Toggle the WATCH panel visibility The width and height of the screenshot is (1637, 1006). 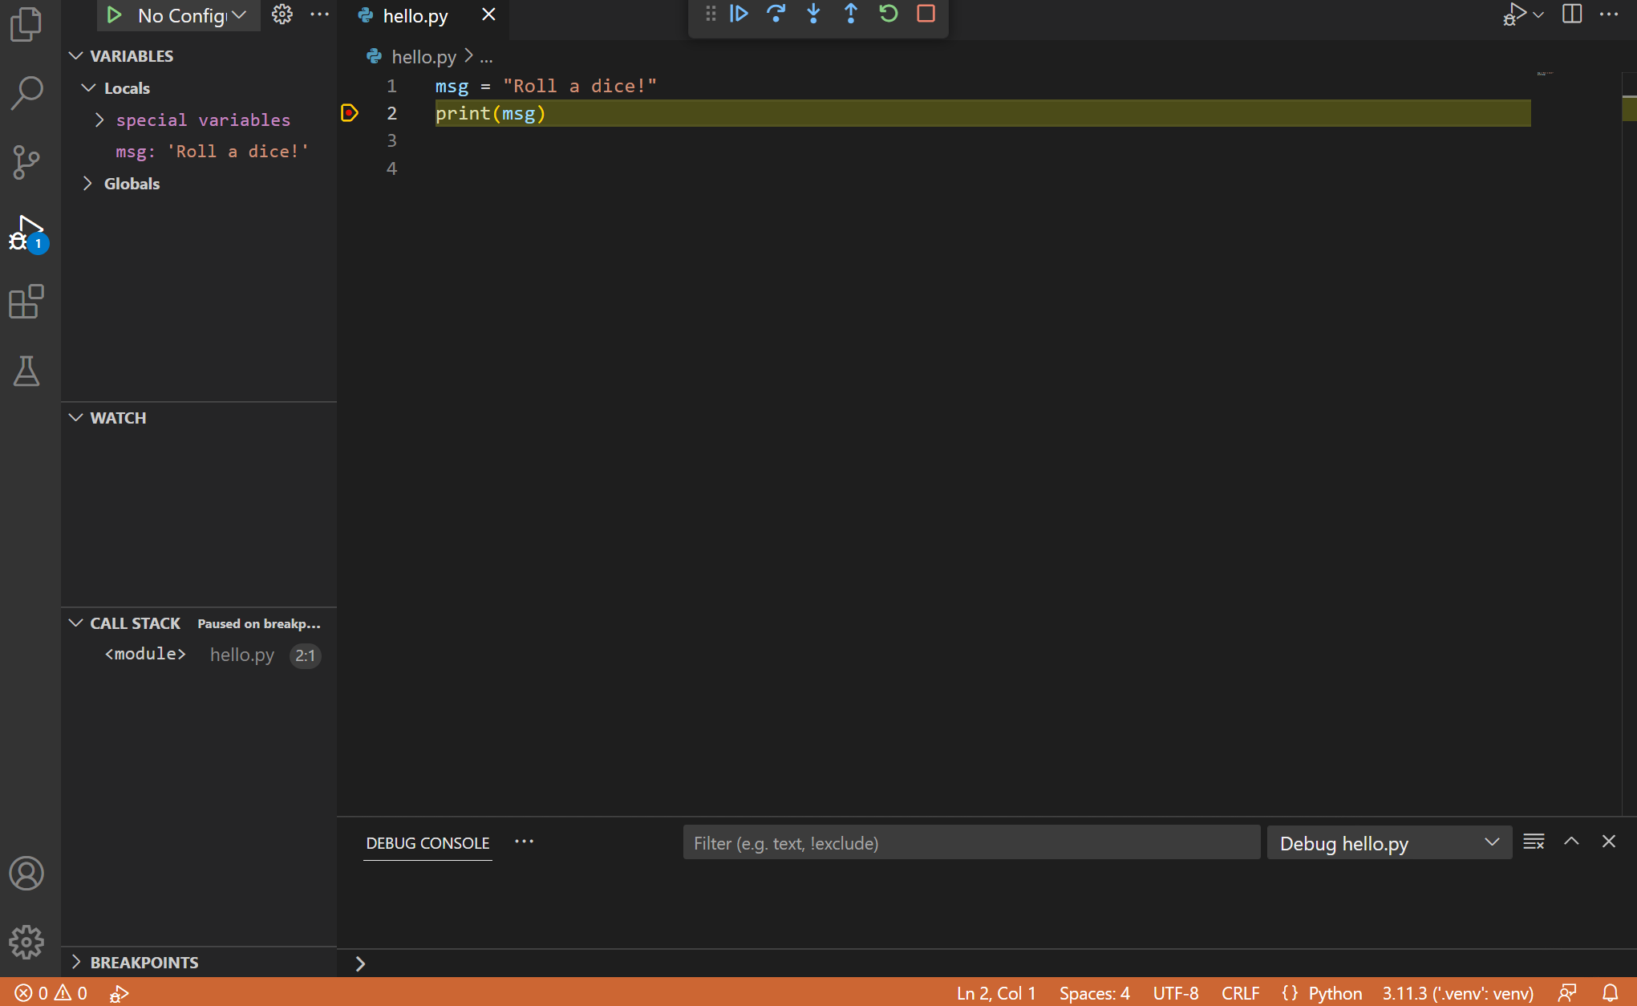pos(118,418)
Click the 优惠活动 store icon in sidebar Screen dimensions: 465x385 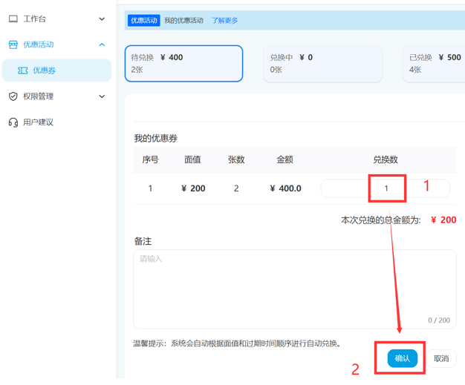pos(13,45)
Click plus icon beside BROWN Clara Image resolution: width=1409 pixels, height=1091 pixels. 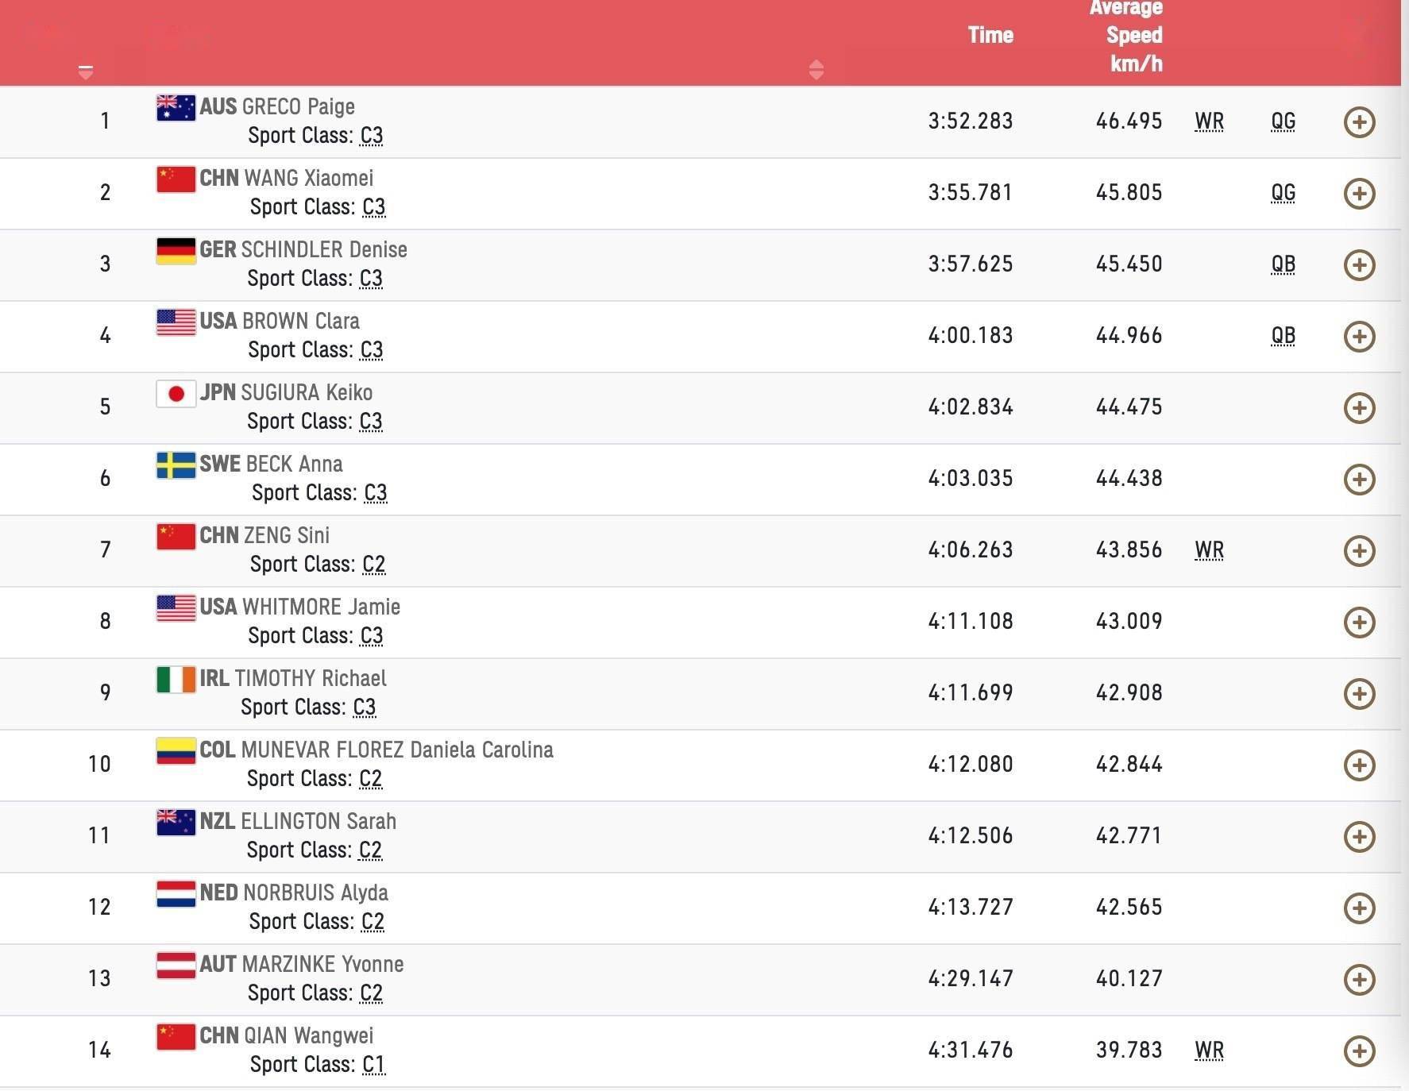[1359, 337]
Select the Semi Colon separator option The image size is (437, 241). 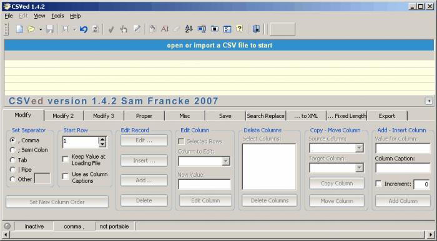click(x=12, y=150)
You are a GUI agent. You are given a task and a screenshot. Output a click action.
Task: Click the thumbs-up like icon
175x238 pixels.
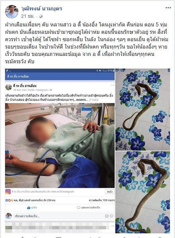(x=28, y=208)

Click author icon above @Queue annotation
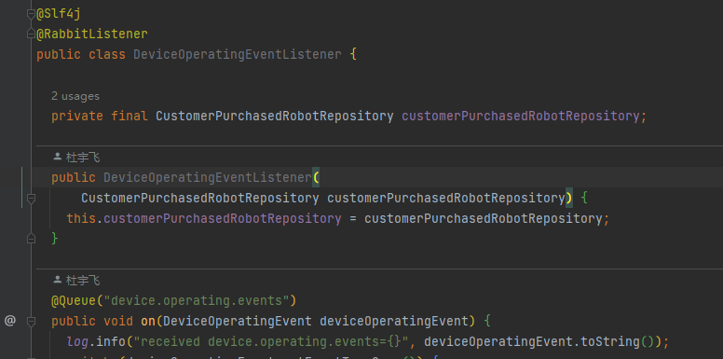58,280
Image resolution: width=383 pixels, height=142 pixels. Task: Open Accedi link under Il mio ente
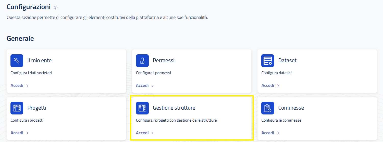click(x=19, y=85)
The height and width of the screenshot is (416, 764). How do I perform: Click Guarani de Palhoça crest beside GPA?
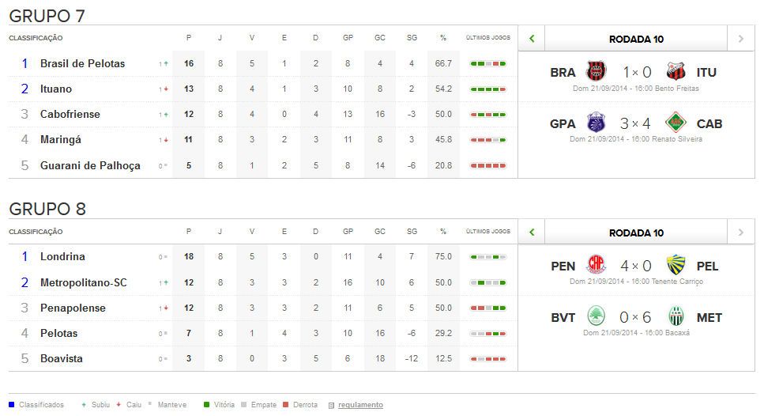click(x=597, y=123)
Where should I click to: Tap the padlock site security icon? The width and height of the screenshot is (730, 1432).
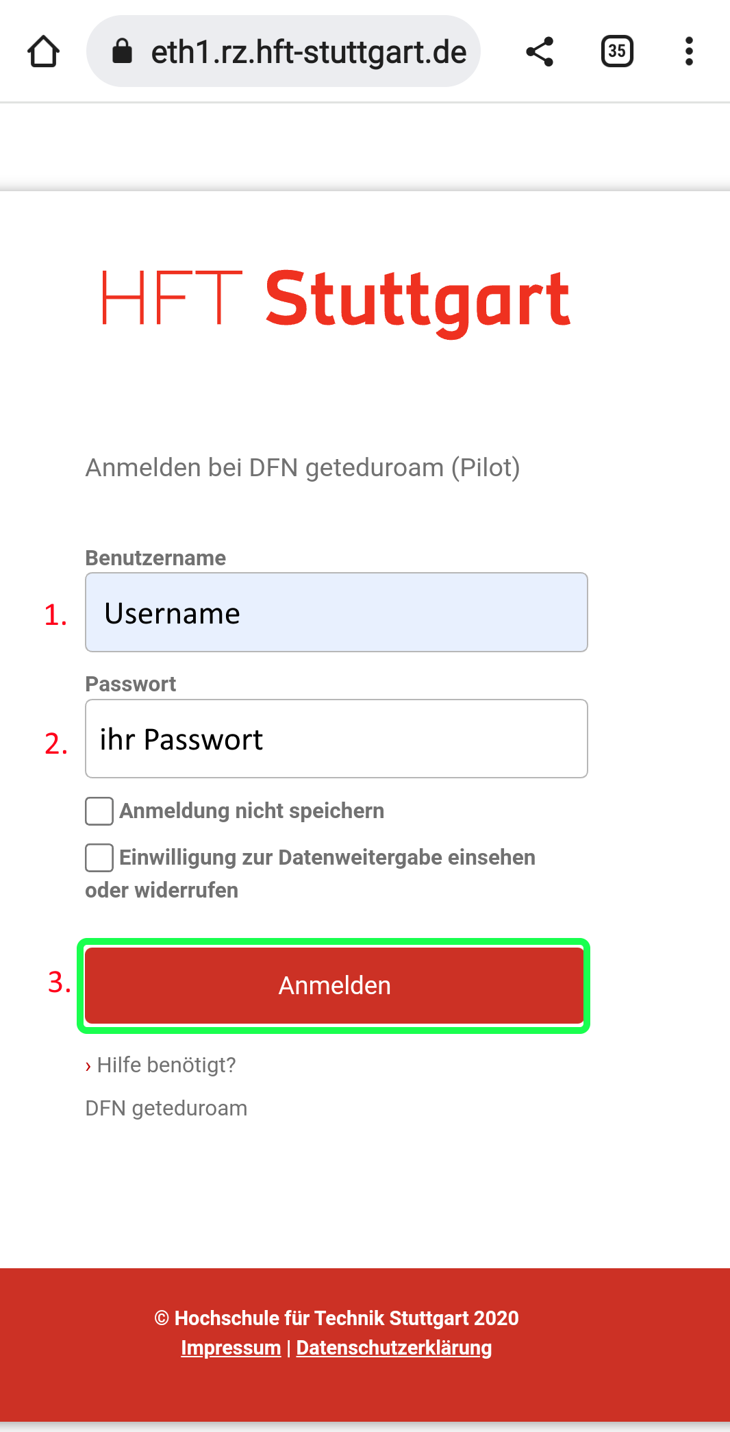122,51
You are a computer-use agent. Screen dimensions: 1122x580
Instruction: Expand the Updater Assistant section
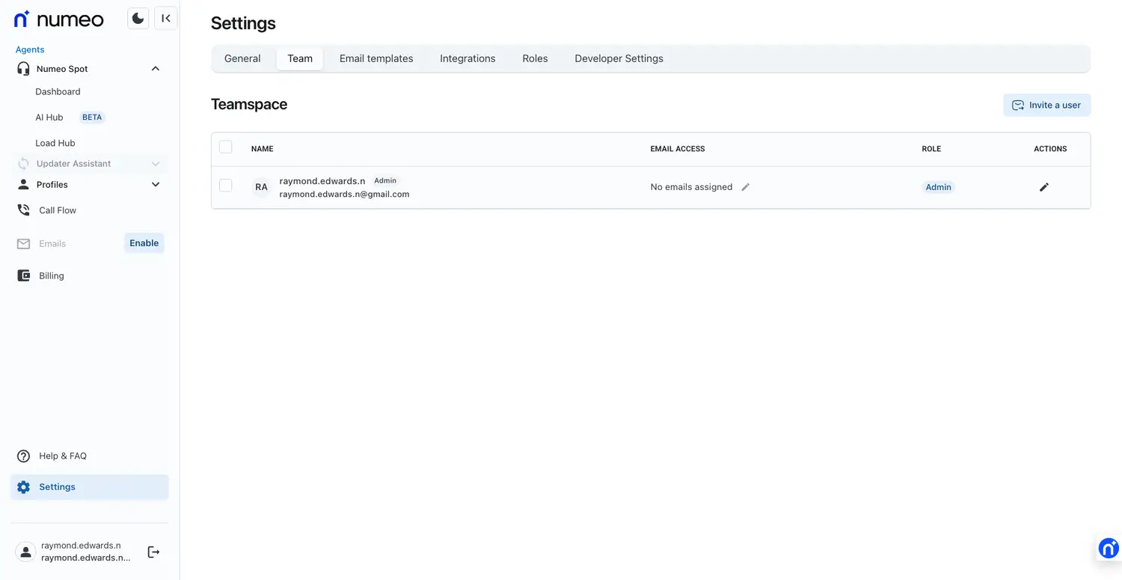[156, 164]
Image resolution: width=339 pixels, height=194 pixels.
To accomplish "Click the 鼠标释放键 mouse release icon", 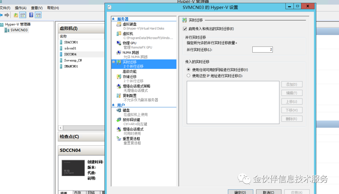I will (119, 120).
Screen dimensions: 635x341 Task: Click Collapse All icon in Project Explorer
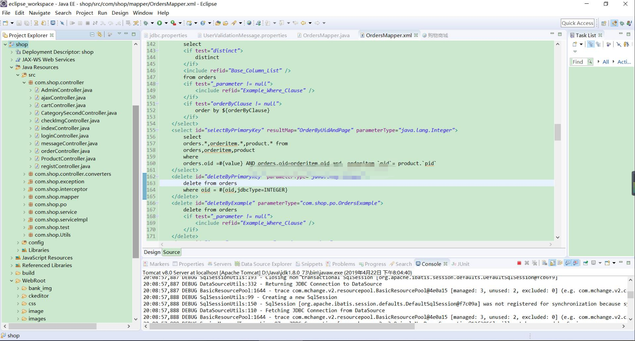92,35
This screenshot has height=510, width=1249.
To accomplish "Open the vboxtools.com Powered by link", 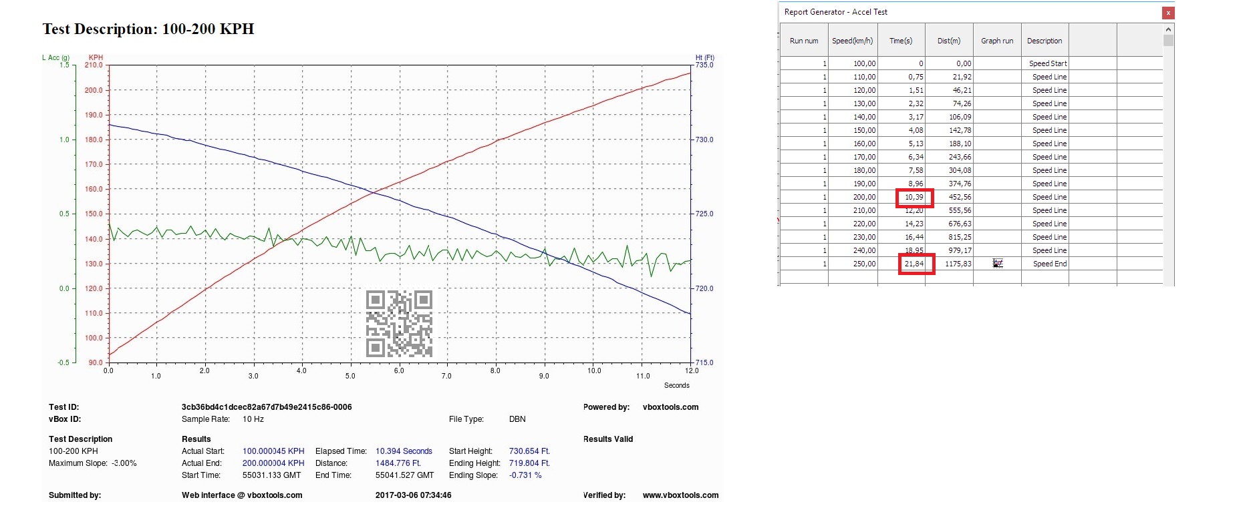I will pyautogui.click(x=670, y=407).
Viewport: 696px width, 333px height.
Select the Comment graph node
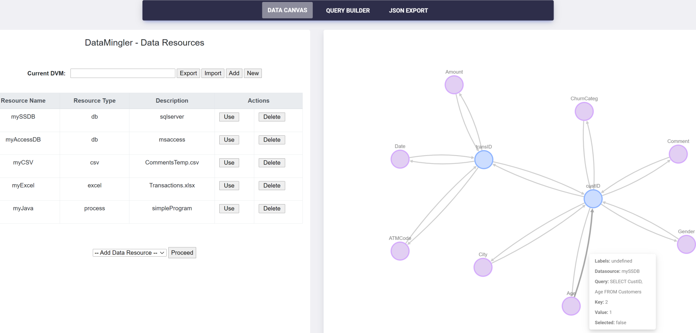pos(678,154)
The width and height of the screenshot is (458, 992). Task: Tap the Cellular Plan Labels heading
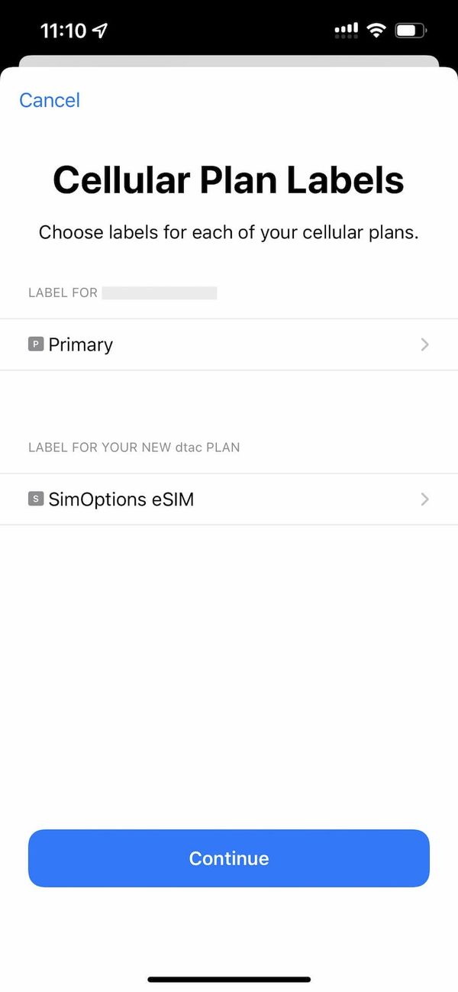pyautogui.click(x=228, y=179)
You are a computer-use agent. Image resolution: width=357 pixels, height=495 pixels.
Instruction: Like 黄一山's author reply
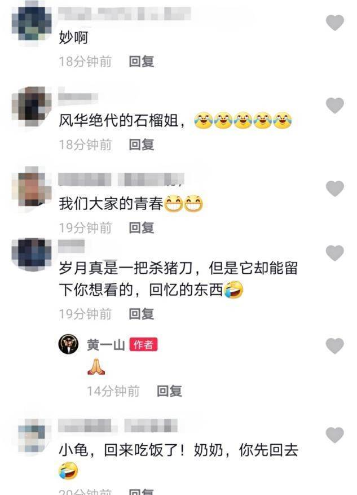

- **Problem statement**
When a line in the material above contains the word "computer", copy that line out.

- **Answer for the task**
You are a computer-use agent. Screen dimensions: 1122x580
You are a computer-use agent. Image resolution: width=357 pixels, height=495 pixels.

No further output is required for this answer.